> [Goal of the exercise] Return, word for word, only the lines of the data below that lie between the line with "Viewport: 928px width, 486px" and the line with "Click the reply", those two lines included.
───── Recorded data
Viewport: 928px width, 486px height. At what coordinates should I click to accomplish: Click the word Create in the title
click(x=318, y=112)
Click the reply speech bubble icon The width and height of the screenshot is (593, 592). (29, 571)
──────────
───── Recorded data
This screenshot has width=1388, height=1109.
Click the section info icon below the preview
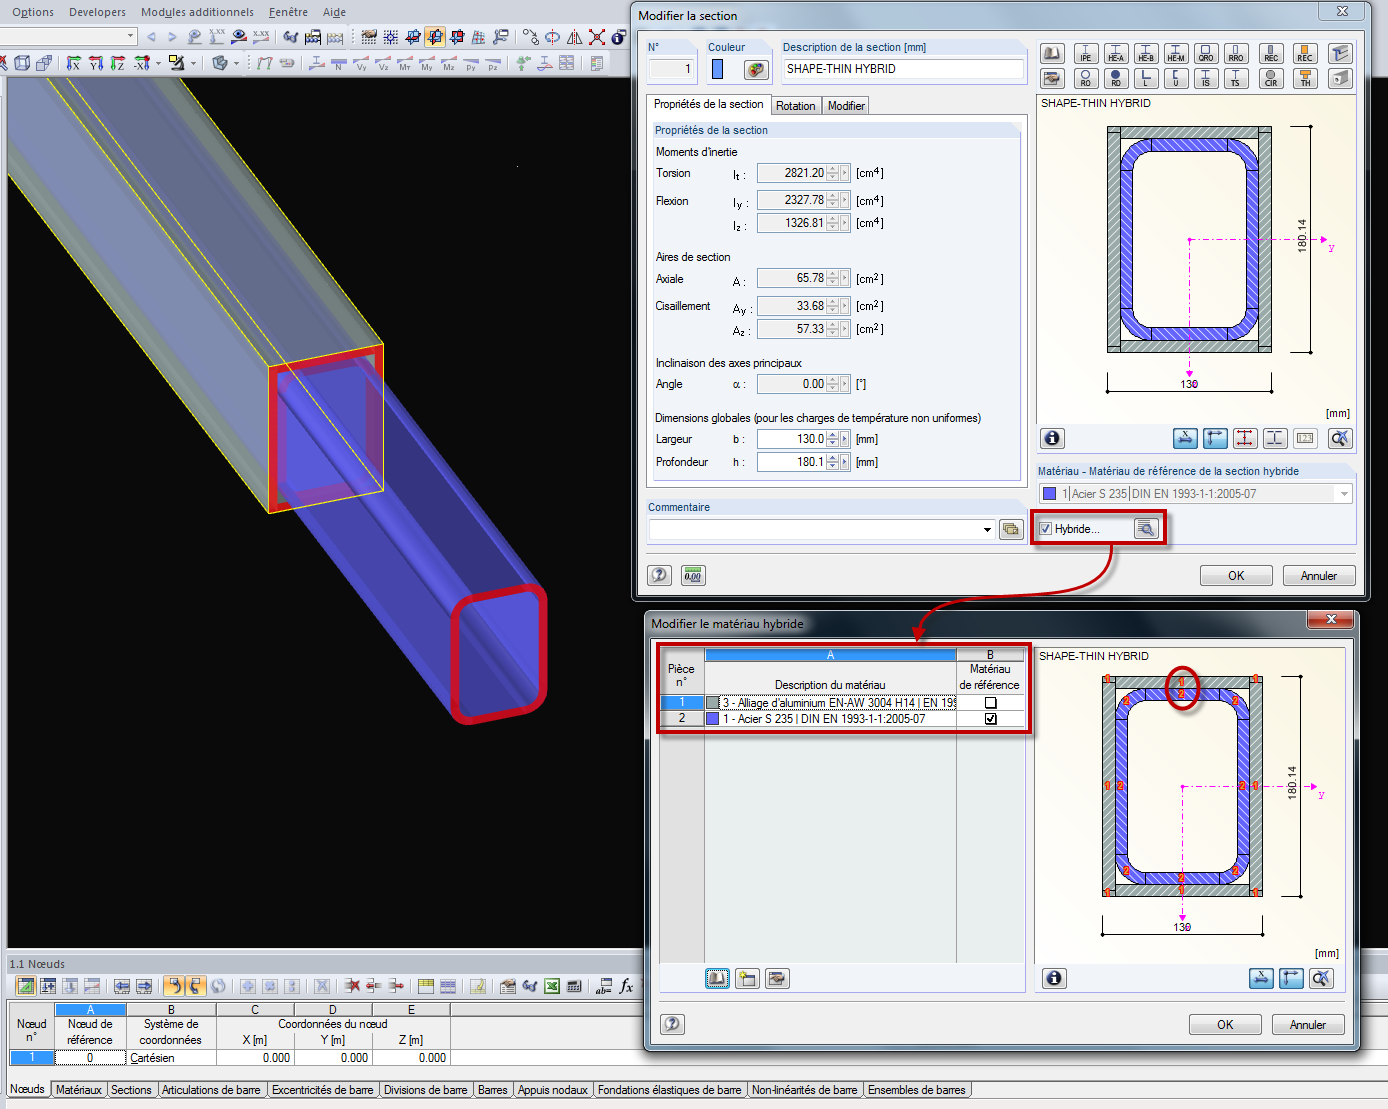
──────────
───── Recorded data
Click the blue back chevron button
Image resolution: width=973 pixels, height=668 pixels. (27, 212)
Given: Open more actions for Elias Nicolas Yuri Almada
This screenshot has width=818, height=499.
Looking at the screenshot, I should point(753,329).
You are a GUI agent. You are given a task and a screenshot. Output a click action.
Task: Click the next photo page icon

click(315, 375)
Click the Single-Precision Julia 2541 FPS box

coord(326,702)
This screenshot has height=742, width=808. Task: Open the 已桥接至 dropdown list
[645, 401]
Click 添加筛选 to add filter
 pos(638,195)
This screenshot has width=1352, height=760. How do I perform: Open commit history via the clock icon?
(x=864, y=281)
──────────
> [Solution to the exercise]
Viewport: 928px width, 486px height. At what coordinates should I click to accomplish: Click the word Create in the title
click(x=318, y=112)
Click the reply speech bubble icon The width and height of the screenshot is (593, 592). (29, 571)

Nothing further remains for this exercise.